Parece obvio que los ecosistemas del planeta y la humanidad que lo habita experimentan hoy un deterioro mayor que el conocido hasta ahora, pero sus ansias de permanencia5 y trascendencia6 —aunque no las expresen con palabras7— se verán finalmente satisfechas. Pero no será por obra del hombre ni se conseguirá por medios humanos8. No hay mensaje más humanista, ecologista y esperanzador que el que nos presenta la Biblia, la cual nos desvela el futuro glorioso que Dios tiene preparado para su Creación9.

## QUÉ SE ESPERA
Enumera todos los adjetivos con los que el fragmento sobre la Biblia califica el mensaje que esta presenta. Basta con el fragmento para resolver lo que se pide.

## DATOS RECOPILADOS
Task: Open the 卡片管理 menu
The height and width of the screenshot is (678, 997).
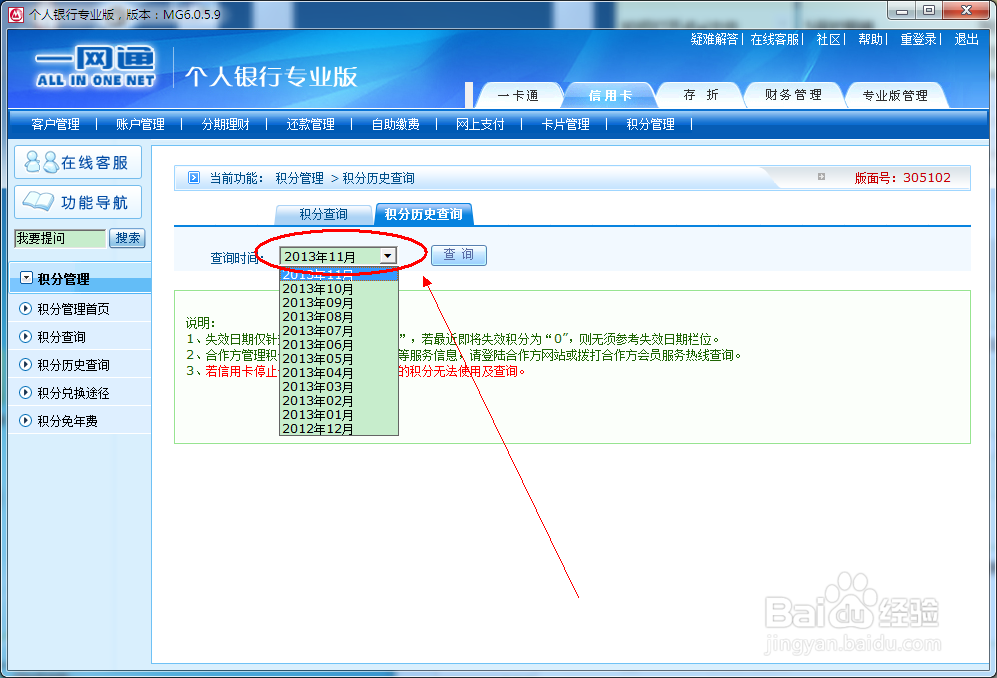Action: [x=565, y=124]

## RESPUESTA COMPLETA
Humanista, ecologista y esperanzador.